It all comes from the ‘Reinsurance’ industry – a financial market that trades in the risk of major disasters. This means reinsurance is a crucial social and economic safety net that helps to mitigate some of the effects of disasters, both financially and in terms of allowing for a swifter rebuilding of people’s day-to-day lives following destruction or damage. Dr Rebecca Bednarek, Senior Lecturer in Management at Birkbeck uncovers the everyday realities of the reinsurance market in her book, Making a Market for Acts of God, co-authored with Professor Paula Jarzabiwski and Dr Paul Spee. They get to the bottom of how the risk of such disasters can be calculated and traded in a global market.

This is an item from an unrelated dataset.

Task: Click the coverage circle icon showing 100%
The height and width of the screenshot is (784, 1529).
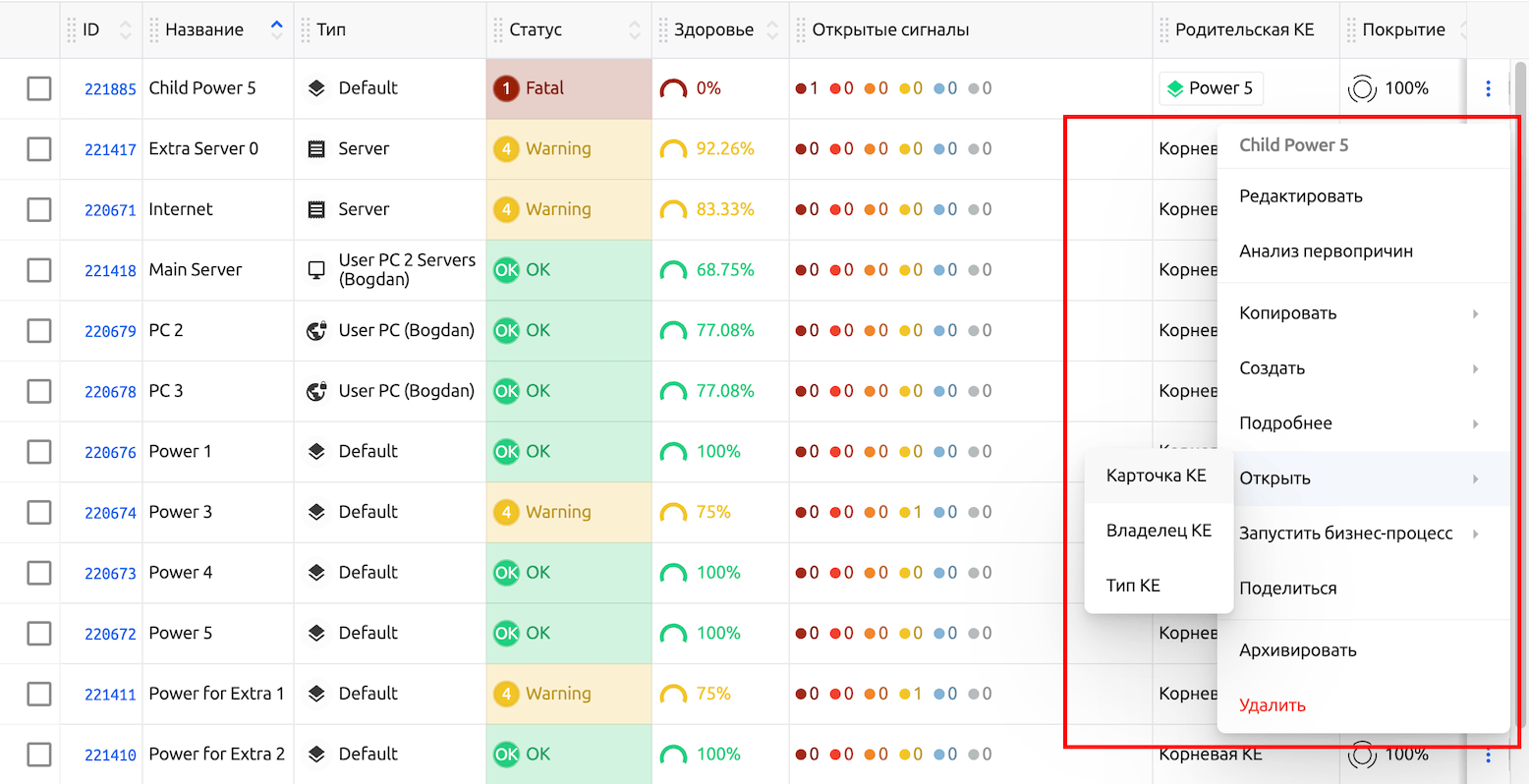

rebecca-bednarek_photoIn a recent interview for BBC Radio 4’s programme Thinking Allowed, Bednarek explains: ‘In the reinsurance industry, the increase and frequency of weather related events are put in the context of climate change. In addition, what is also happening is increased urbanisation; as cities get bigger, the losses and expenses of these events become more expensive, as more people are insured in localised settings.’ Further, increasingly, a natural disaster in one country could affect significant losses to supply chains in businesses around the world, and it is against this backdrop of increased globalisation that we must attach more significance to understanding the market of reinsurance.

The sheer scale of the claims means risk must be spread further in order to mitigate its effects – the attacks on the World Trade Centre in 2001 insured losses of $35.5 billion, for example, and for Hurricane Katrina in 2005 the payout was $46 billion. But as Bednarek says: ‘It’s not just the scale of this loss, it’s the fact that you couldn’t predict them. The reason reinsurers are able to themselves survive and to weather such large claims is because for each individual insurance deal, multiple reinsurers take a small part of this deal. No one reinsurer is exposed themselves to a single risk.’ The book also explains how long-term trust-based relationships between insurers and reinsurers are crucial to enabling and stabilising capital flows before and following these large-scale events. These relationships also enable reinsurers to build up deep contextual knowledge of specific risks; something which remains crucial in informing their judgement about risk even as they also use highly technical vendor models and actuarial techniques.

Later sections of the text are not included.